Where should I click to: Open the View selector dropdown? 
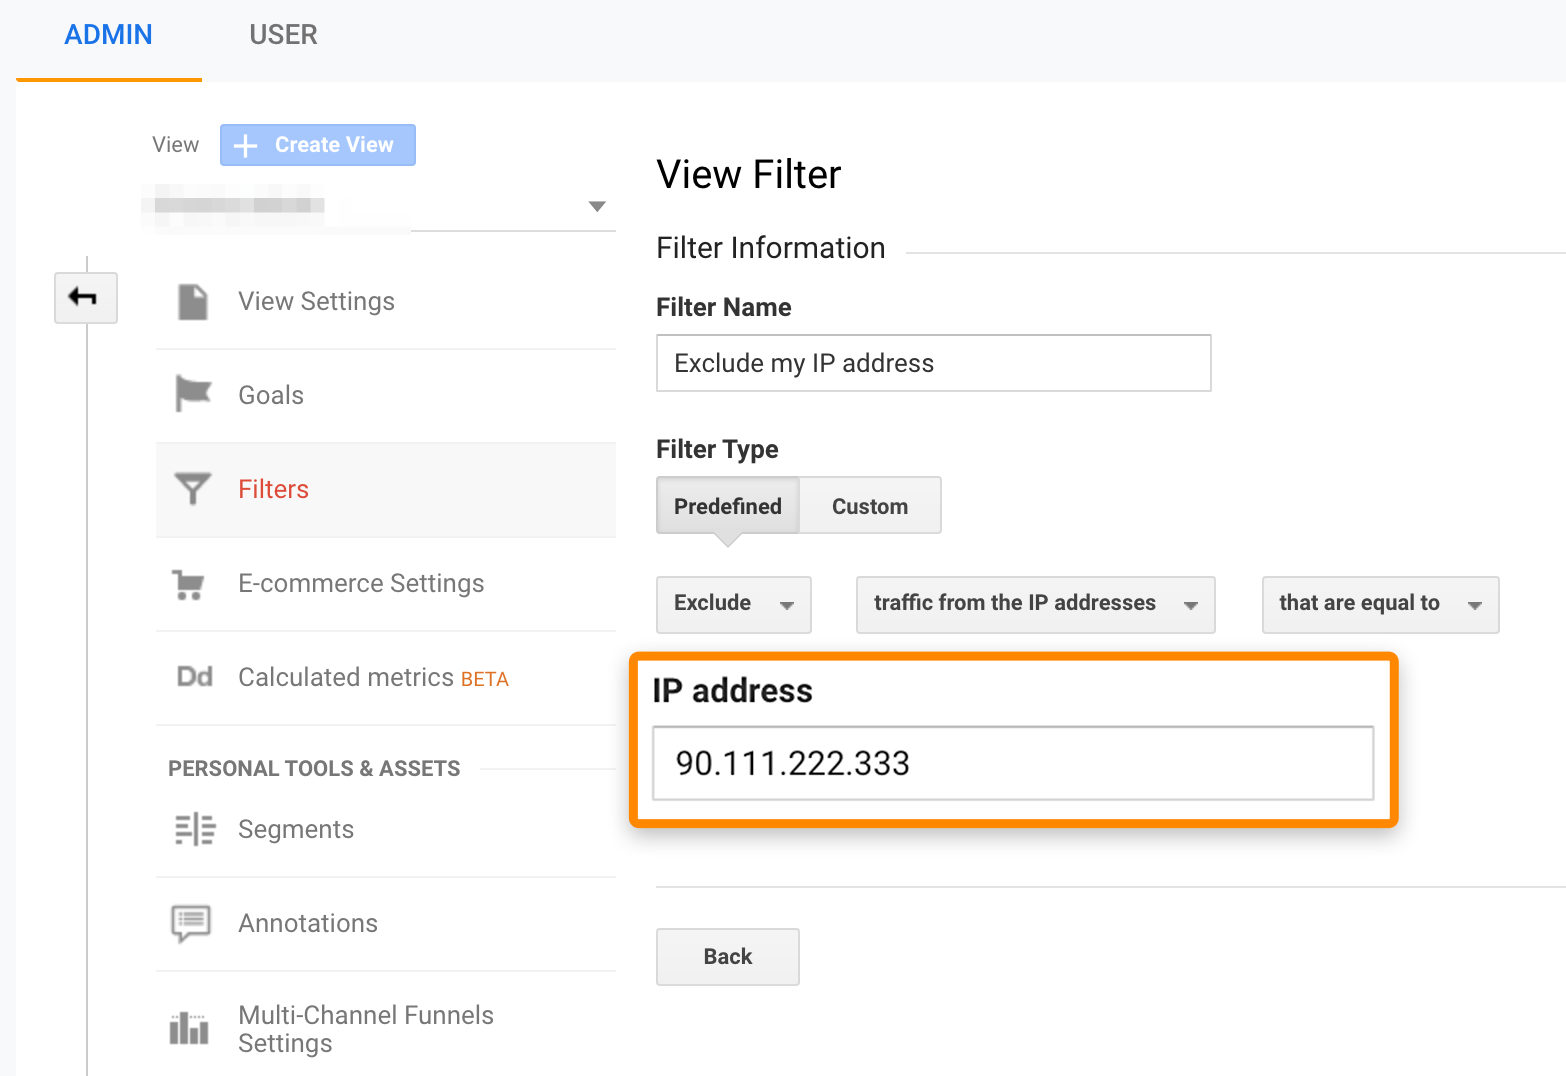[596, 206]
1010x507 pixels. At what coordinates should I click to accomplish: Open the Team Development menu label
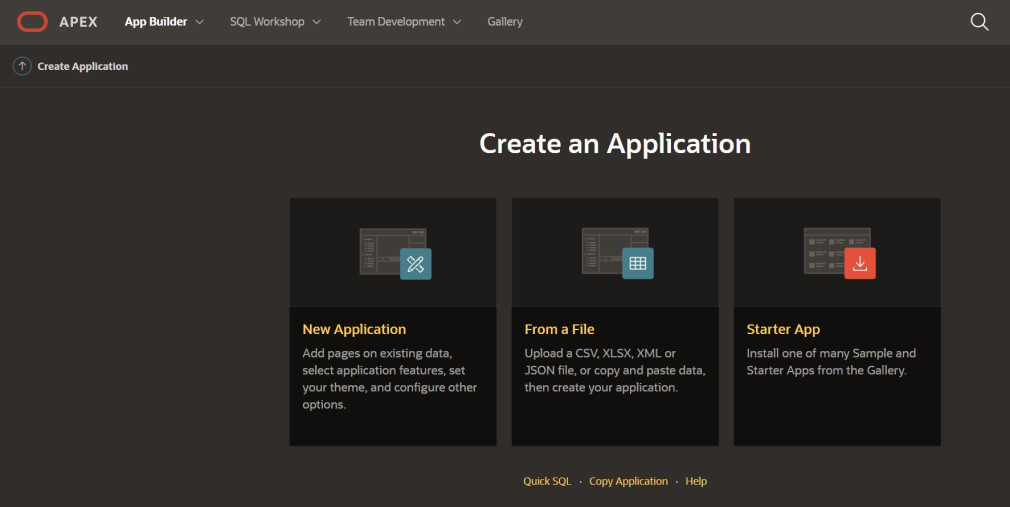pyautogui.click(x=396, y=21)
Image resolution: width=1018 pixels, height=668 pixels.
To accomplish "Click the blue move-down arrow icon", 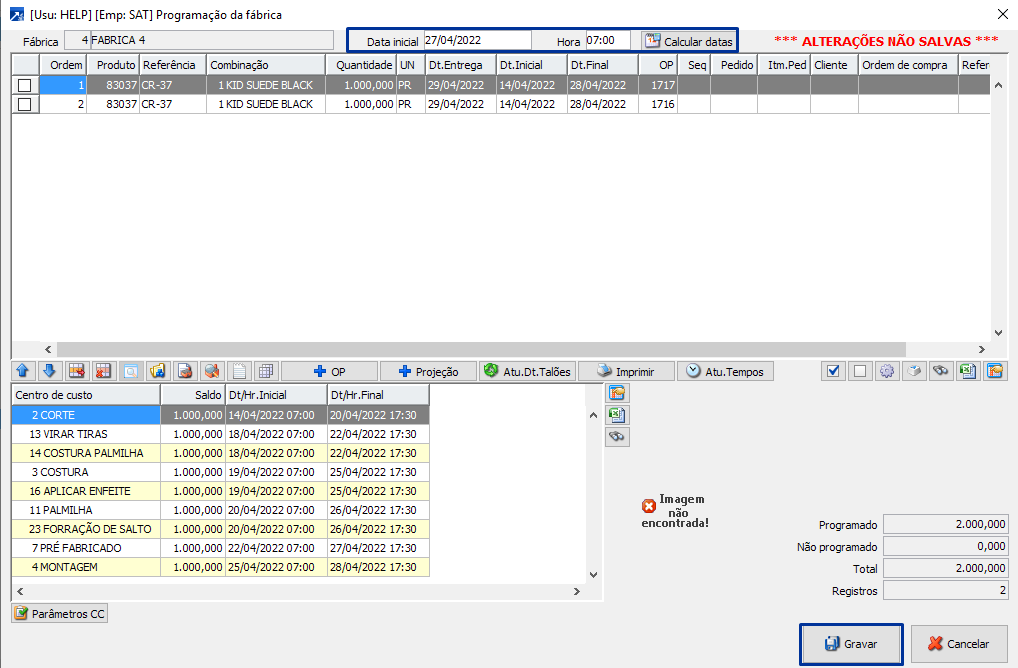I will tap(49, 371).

* * * * * * *

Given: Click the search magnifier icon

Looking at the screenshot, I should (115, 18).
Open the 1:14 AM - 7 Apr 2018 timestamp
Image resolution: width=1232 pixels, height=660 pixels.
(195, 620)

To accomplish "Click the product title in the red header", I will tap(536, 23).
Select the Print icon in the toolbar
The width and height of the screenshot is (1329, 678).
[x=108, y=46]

* * * * * * *

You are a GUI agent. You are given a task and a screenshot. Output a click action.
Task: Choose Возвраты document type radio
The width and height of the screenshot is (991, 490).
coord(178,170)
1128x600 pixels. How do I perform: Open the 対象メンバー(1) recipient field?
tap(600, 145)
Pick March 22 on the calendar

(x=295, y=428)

* * * * * * *

WORK TO BE COMPLETED:
Send back an exact copy of only the lines from the line with "Image resolution: width=1232" up to and including the line with "Select the Print icon in the toolbar" in the data above.

ANSWER:
Image resolution: width=1232 pixels, height=660 pixels.
(195, 620)

To accomplish "Click the product title in the red header", I will tap(536, 23).
Select the Print icon in the toolbar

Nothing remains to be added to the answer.